Nè può essere chiesto a questa Corte di legittimità di accertare se la decisione di merito proponga effettivamente la migliore possibile ricostruzione dei fatti, nè di condividerne la giustificazione: essa deve limitarsi a verificare se tale giustificazione sia compatibile con il senso comune e con i limiti di una plausibile opinabililà di apprezzamento", secondo una formula giurisprudenziale ricorrente (cfr. ASN 200001004-RV 215745; ASN 199402436-RV 196955). Nel caso in esame, la verifica deve abbracciare anche la conformità del percorso del giudice di rinvio alla sentenza di annullamento; e, per quel che si è detto, tale verifica ha avuto esito positivo.

Per tutto quanto premesso, il ricorso deve essere rigettato e il ricorrente condannato alle spese del grado.

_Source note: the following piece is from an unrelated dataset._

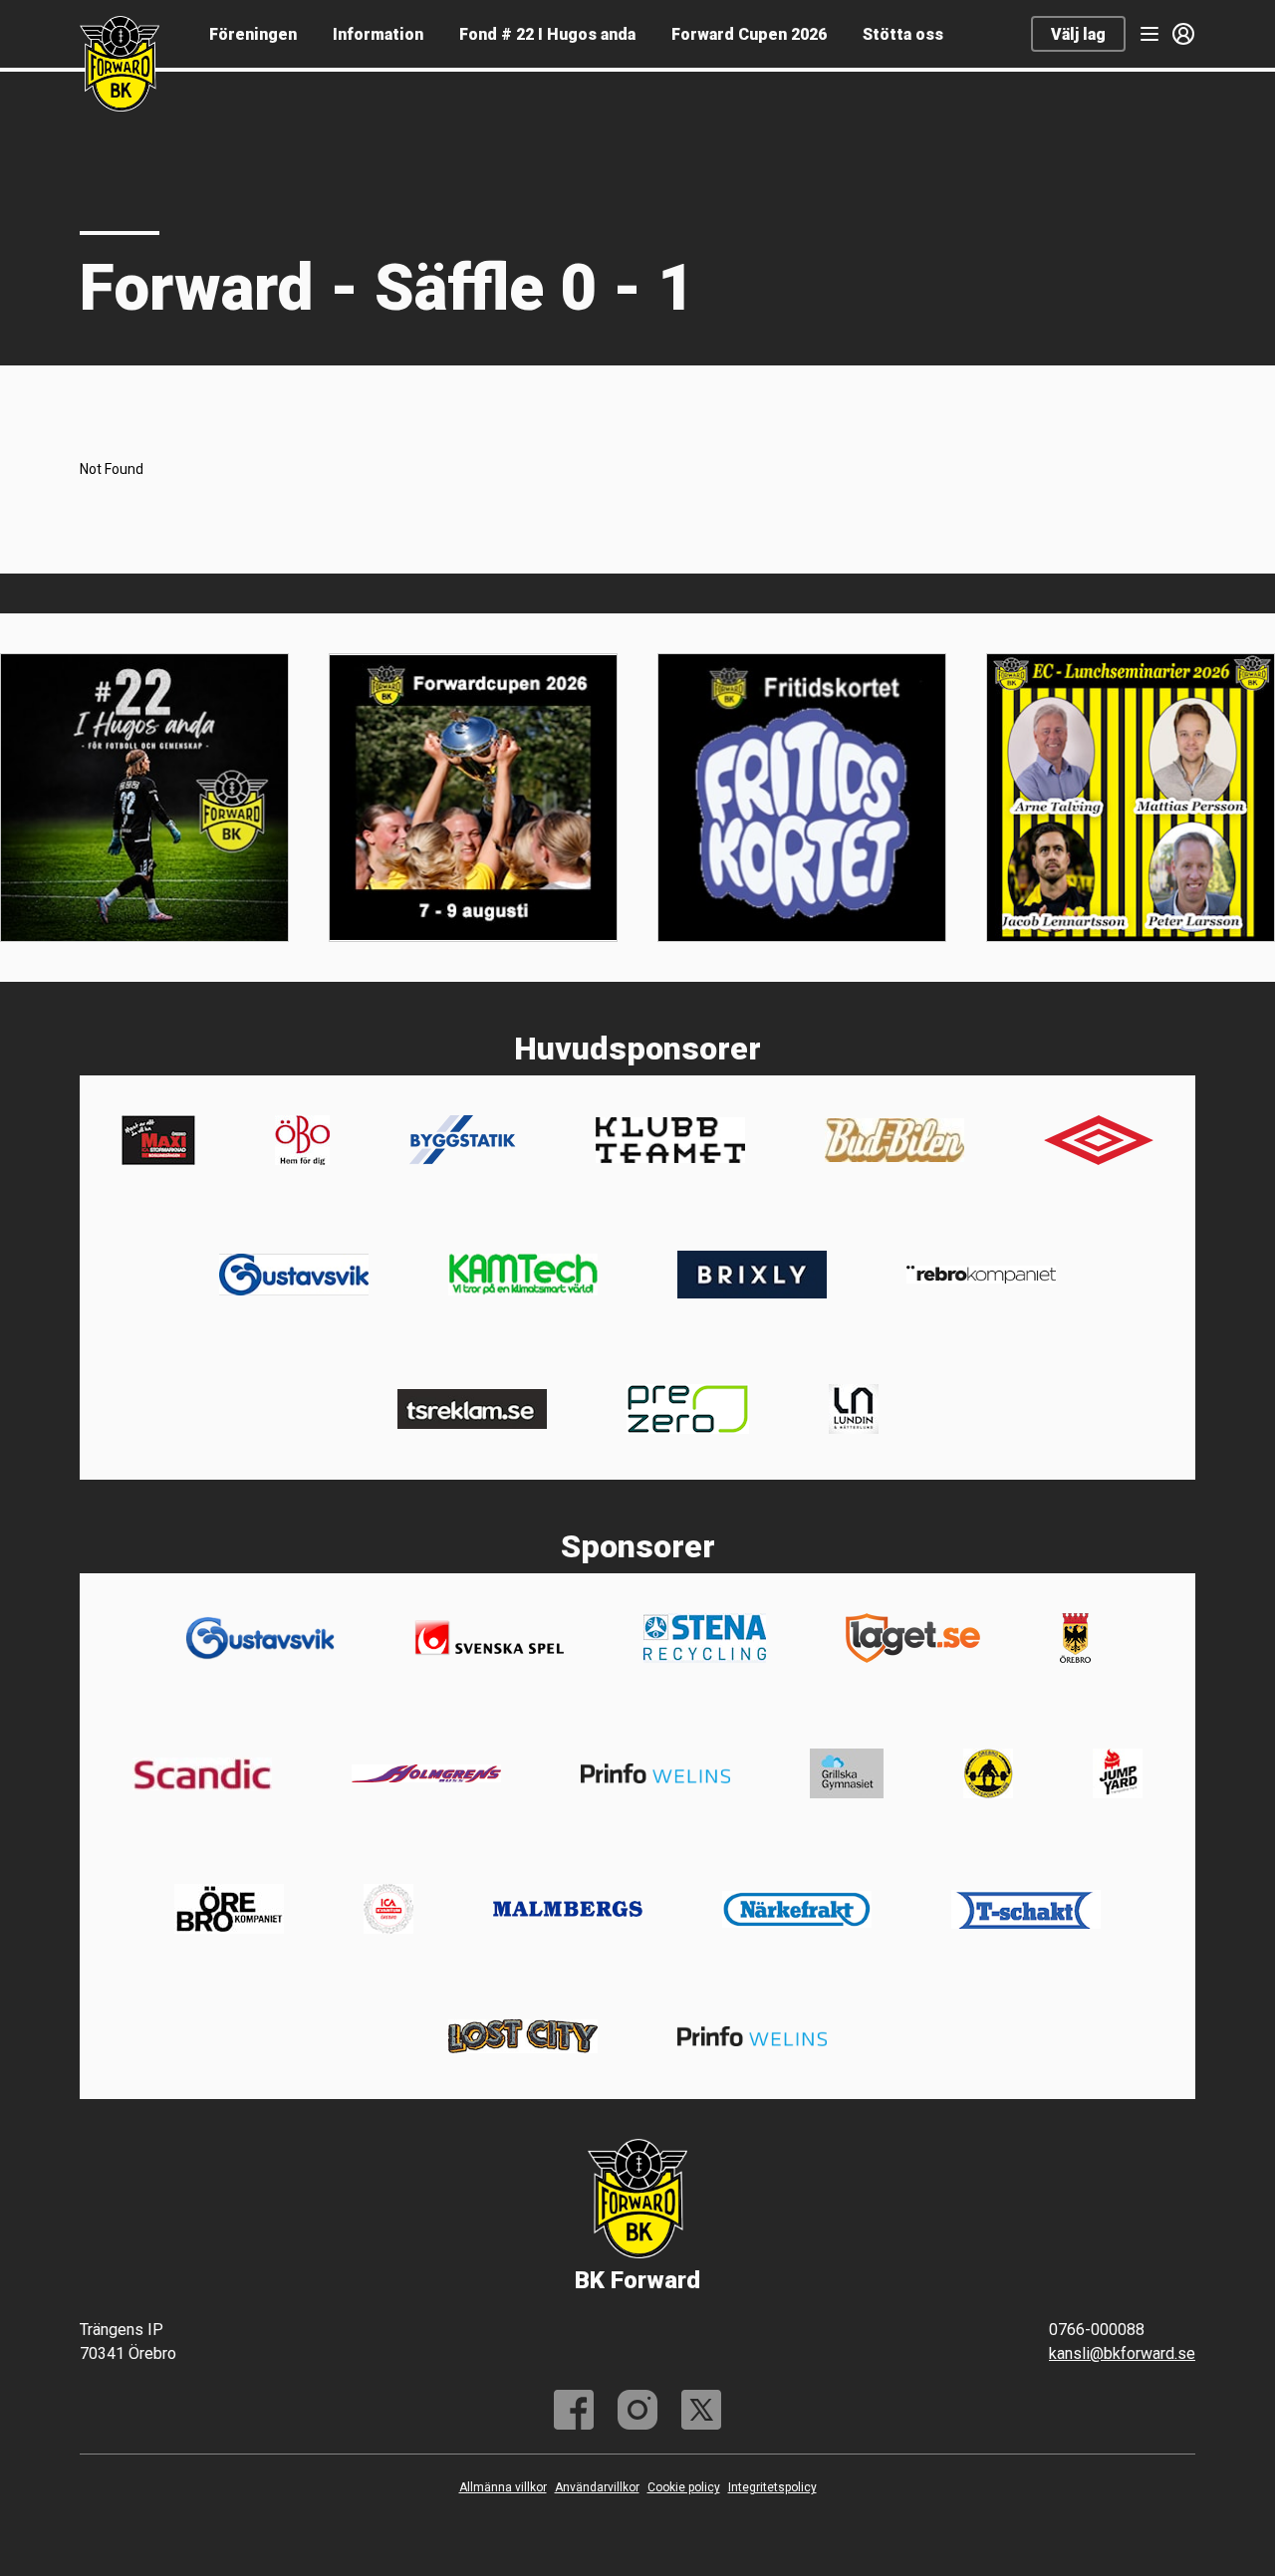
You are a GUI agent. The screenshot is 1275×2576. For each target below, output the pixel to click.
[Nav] (1149, 34)
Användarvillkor (597, 2487)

Lo stesso va anche condannato al risarcimento del danno a favore della costituita e concludente PC, spese che si liquidano come da dispositivo.

P.Q.M.

Rigetta il ricorso e condanna il ricorrente al pagamento delle spese del procedimento, nonchèalla rifusione delle spese sostenute dalla parte civile UNIPOL in questo grado di giudizio, liquidate in complessivi Euro tremila (3.000), oltre accessori come per legge.

Testo non ufficiale. La sola stampa del bollettino ufficiale ha carattere legale.